Unterzeichnet hatten Rotmont, Polassar und El Salam.

„Als unmöglich und absurd muß eine Zivilisation erscheinen, die sich selbst nicht nur den nichtleitungsgebundenen Nachrichtenverkehr, die Funk- und Fernsehverbindungen unmöglich macht, indem sie die gesamte Ionosphäre mit einem jedes Signal erstickenden weißen Rauschen erfüllt, sondern darüber hinaus den Löwenanteil der globalen Produktion und Energie in die Herstellung von Waffen investiert und den außerplanetaren Raum damit anfüllt. Jedoch ist zu bedenken, daß dieser Zustand von ihr weder bewußt geplant noch mit Vorbedacht herbeigeführt worden, sondern allmählich durch die Ausweitung eines Konflikts entstanden ist.

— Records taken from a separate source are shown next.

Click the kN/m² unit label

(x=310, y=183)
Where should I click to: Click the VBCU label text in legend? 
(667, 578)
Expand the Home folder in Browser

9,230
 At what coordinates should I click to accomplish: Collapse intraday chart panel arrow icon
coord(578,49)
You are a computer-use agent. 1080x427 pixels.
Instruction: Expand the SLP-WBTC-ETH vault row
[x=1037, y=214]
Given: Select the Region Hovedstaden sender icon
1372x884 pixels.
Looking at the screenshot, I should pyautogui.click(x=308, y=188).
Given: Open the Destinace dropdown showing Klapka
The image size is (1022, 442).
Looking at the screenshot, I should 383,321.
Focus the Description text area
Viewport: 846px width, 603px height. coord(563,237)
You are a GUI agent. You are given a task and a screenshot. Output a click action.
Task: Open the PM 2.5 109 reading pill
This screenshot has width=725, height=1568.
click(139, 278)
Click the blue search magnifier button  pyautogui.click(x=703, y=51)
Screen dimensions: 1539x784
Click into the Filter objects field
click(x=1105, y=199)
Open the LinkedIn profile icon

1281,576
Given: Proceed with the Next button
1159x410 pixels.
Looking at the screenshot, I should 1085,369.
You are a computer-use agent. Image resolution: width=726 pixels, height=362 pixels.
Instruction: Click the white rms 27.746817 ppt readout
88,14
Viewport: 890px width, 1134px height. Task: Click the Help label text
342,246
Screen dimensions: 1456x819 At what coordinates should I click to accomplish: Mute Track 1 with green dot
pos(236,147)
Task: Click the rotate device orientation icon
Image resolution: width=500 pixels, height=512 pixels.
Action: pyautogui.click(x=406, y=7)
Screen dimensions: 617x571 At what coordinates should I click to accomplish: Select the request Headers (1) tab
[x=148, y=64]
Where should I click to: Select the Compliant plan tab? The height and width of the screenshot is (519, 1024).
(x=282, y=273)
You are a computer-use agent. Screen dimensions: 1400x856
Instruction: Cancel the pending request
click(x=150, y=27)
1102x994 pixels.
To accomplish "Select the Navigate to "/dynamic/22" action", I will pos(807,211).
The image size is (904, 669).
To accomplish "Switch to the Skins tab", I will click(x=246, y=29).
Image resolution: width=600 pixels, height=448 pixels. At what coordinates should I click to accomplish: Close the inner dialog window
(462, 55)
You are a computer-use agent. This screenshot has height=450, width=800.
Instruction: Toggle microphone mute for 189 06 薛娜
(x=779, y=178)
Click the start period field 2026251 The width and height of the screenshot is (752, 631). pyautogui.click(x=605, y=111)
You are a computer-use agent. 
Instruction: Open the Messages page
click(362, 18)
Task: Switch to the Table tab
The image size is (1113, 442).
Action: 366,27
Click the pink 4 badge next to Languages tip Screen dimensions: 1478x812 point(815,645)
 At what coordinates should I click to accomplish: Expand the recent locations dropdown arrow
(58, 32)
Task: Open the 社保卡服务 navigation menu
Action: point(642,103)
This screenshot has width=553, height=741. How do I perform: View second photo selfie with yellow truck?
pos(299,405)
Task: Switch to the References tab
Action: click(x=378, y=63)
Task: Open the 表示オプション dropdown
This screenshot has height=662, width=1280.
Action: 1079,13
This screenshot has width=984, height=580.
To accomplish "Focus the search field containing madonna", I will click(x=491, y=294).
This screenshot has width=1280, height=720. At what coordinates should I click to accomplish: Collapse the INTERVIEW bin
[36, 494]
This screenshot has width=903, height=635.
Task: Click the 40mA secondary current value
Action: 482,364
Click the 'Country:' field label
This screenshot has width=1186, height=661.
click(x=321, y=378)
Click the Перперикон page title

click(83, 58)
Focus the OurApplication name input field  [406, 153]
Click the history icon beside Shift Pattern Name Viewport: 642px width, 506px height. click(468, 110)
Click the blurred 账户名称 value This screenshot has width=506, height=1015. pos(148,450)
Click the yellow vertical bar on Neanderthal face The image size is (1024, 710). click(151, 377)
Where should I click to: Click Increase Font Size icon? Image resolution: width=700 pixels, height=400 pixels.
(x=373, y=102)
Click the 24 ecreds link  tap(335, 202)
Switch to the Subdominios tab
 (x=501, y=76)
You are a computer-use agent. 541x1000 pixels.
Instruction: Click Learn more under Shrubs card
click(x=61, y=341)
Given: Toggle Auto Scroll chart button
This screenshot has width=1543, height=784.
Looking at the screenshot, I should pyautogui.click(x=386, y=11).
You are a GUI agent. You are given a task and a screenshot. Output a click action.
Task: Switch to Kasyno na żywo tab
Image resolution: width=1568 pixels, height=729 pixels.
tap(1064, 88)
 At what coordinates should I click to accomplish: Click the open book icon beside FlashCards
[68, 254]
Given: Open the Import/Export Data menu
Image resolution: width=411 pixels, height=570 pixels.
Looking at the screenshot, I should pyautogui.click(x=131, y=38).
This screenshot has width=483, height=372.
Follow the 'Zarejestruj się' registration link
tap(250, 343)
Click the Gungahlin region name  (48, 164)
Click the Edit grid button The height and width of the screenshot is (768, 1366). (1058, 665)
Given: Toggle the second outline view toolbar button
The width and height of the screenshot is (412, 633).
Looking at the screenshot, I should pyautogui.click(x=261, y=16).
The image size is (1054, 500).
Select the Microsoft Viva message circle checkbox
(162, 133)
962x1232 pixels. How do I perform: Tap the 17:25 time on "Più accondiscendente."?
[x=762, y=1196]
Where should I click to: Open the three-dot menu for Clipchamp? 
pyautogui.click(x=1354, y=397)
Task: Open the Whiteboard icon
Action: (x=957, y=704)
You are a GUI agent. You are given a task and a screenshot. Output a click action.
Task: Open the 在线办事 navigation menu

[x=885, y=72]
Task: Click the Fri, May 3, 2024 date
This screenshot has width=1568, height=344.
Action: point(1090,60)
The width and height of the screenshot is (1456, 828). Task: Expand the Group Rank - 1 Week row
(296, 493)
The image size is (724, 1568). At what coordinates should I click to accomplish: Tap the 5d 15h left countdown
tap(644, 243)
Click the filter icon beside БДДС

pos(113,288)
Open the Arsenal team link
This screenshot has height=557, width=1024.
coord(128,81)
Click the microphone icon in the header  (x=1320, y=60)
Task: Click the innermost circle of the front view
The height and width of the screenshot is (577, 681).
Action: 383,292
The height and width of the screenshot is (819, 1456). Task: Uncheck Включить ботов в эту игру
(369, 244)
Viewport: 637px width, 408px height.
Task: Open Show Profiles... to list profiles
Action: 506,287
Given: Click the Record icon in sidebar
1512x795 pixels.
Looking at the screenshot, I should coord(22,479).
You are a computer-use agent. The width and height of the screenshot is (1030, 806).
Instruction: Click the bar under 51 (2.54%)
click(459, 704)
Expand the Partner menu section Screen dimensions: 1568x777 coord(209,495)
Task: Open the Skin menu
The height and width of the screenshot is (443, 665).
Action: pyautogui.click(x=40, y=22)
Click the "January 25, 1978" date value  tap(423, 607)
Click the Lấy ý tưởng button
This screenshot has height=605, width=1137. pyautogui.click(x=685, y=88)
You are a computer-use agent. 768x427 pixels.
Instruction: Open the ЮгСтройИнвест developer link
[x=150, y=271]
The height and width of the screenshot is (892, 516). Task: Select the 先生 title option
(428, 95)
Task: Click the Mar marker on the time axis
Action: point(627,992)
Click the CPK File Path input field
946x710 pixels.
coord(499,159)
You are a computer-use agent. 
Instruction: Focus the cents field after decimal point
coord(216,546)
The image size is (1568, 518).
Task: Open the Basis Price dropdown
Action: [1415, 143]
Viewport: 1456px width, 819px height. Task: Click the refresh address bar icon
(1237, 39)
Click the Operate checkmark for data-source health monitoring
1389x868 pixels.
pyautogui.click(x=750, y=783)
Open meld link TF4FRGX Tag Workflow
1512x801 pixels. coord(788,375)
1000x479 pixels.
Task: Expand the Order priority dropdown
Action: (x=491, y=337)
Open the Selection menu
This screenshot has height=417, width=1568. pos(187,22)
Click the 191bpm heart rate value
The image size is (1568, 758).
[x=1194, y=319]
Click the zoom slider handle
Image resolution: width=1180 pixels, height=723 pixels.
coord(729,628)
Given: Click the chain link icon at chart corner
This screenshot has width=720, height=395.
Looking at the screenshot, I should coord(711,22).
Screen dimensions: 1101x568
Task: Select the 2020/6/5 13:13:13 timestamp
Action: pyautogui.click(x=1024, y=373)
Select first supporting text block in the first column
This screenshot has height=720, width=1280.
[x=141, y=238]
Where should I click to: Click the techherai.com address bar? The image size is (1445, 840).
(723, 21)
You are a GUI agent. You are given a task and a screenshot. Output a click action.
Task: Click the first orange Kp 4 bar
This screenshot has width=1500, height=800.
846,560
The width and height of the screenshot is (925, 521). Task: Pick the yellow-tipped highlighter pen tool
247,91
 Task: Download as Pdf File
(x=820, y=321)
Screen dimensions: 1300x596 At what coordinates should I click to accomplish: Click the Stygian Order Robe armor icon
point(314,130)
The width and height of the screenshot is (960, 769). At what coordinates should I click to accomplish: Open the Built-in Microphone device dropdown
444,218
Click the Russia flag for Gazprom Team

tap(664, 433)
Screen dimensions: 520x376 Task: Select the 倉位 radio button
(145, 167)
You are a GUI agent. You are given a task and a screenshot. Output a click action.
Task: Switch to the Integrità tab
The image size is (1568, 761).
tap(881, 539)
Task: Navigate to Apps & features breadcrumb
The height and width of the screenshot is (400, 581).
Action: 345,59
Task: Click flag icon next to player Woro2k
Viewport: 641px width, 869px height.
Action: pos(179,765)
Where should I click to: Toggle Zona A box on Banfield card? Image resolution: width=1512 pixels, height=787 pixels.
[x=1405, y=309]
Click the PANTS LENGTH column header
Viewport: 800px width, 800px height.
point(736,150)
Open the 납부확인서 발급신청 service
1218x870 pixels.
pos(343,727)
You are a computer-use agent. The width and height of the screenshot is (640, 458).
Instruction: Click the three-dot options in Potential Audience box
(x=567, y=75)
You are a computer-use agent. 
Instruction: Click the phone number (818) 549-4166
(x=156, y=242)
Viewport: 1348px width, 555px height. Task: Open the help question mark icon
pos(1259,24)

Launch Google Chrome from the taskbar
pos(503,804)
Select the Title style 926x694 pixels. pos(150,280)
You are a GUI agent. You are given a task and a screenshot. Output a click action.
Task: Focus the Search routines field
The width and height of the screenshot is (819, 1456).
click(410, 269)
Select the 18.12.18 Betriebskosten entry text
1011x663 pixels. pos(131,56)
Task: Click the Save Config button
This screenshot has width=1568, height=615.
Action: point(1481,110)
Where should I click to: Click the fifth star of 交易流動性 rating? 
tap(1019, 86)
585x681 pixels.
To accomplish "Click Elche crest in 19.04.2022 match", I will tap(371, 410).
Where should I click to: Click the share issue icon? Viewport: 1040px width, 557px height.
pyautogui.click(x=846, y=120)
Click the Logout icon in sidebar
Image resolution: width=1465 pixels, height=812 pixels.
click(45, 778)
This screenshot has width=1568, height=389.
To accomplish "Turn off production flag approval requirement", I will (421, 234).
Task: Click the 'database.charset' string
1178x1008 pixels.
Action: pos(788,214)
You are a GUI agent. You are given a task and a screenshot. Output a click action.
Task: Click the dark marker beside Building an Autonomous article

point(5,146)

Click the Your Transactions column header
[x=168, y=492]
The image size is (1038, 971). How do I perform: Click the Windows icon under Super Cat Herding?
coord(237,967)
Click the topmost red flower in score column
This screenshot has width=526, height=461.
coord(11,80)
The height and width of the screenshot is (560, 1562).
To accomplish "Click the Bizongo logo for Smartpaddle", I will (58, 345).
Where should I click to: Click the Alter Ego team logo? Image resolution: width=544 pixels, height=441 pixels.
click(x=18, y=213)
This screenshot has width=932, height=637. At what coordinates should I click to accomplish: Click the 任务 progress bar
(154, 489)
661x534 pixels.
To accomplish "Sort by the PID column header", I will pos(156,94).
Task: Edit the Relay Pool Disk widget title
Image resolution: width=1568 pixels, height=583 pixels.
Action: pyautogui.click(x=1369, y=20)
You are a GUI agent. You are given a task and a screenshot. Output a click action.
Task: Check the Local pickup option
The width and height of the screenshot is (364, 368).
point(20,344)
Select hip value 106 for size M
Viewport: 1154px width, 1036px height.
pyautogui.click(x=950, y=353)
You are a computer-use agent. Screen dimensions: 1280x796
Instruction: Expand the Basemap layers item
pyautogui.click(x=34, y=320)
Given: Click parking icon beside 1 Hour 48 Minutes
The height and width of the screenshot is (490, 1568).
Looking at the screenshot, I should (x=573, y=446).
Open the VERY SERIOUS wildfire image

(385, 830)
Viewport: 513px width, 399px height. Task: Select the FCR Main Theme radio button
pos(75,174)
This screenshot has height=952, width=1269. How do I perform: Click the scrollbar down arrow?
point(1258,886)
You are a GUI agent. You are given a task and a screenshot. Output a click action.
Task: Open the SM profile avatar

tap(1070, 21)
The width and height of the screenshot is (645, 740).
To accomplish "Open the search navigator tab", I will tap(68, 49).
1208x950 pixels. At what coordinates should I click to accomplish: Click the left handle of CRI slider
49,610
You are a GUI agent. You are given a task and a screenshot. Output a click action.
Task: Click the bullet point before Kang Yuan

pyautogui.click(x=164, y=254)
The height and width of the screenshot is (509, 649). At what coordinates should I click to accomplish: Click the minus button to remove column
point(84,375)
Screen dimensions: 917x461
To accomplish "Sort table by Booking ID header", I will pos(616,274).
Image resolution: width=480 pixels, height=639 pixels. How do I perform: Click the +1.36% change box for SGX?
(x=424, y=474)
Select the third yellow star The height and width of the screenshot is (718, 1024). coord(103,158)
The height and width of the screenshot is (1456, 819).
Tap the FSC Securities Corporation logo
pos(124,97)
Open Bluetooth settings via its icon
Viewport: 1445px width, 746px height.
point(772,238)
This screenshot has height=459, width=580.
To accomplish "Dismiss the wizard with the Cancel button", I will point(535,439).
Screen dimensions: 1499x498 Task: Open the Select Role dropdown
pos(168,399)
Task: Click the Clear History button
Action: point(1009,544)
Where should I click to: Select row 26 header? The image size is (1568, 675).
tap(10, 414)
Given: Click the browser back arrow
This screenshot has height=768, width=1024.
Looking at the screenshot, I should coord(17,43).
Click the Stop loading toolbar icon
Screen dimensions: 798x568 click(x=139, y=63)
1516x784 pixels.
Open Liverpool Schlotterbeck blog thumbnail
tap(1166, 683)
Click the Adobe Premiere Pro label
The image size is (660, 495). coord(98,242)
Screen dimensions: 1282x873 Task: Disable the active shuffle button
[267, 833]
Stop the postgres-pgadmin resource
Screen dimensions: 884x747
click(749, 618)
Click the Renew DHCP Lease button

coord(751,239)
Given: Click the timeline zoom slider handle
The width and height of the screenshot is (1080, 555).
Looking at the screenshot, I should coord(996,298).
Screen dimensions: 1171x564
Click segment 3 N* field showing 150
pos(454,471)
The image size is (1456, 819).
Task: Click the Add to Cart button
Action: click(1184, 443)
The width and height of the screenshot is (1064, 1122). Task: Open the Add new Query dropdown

Als Ausgangspunkt ist eine Lage anzusehen, in der ein auf der Planetenoberfläche ausgetragener Krieg mit großen Fronten einer totalen Vernichtung gleichgekommen wäre. An diesem kritischen Punkt wurde der Rüstungswettlauf in den Kosmos getragen. Keine der antagonistischen Seiten hatte also die Absicht, das ganze Sonnensystem in einen Kriegsschauplatz von monströsen Ausmaßen zu verwandeln, sondern wirkte nur in aufeinanderfolgenden Schritten, indem sie auf die Maßnahmen des Gegenspielers reagierte. Nachdem es zur Konfrontation im Weltraum gekommen war, ließ sich ihre Zunahme nicht mehr aufhalten und um so weniger um eines definitiven Friedensschlusses willen liquidieren.

Eine simulative Analyse, durchgeführt nach der Spieltheorie, der Nichtnullfunktion des Gewinns, brachte nämlich für den Fall solcher Auseinandersetzungen an den Tag, daß bei fehlendem Vertrauen in die Gültigkeit der geschlossenen Abrüstungsverträge eine Obergrenze der möglichen Verständigung der Gegenspieler durch Verhandlungen besteht. Dies ist der Fall, weil ein Übereinkommen — beim Fehlen des Vertrauens in den guten Willen des Gegners, eines mit der klassischen Formel „Pacta sunt servanda“ beschriebenen Vertrauens — gegenseitige Rüstungskontrolle erfordert, es also notwendig macht, den Experten des Feindes Zutritt zum eigenen Territorium zu gestatten.

Tritt der Wettlauf nach immer größerer militärischer Schlagkraft jedoch in die Bahn der Mikrominiaturisierung ein, so verliert eine Kontrolle ohne Vertrauen ihre Wirksamkeit. Waffenschmieden, Laboratorien und Arsenale lassen sich dann unauffindbar verstecken. Weder läßt sich dann ein Übereinkommen auf minimal gültigem Niveau gegenseitigen Vertrauens erzielen (daß derjenige, der von der Innova-tion der Mikrowaffen absieht, dadurch nicht die Position des baldigen Verlierers einnimmt), noch kann die vorhandene Bewaffnung liquidiert werden auf der Basis dessen, daß man sich gegenseitig die Versicherung gibt, ebendies tun zu wollen.

Es erhebt sich folgende Frage: Warum haben wir statt des einst auf der Erde prognostizierten Zeitalters biomilitäri-scher Kampfmethoden nun rings um die Quinta eine tote Spharomachie vorgefunden?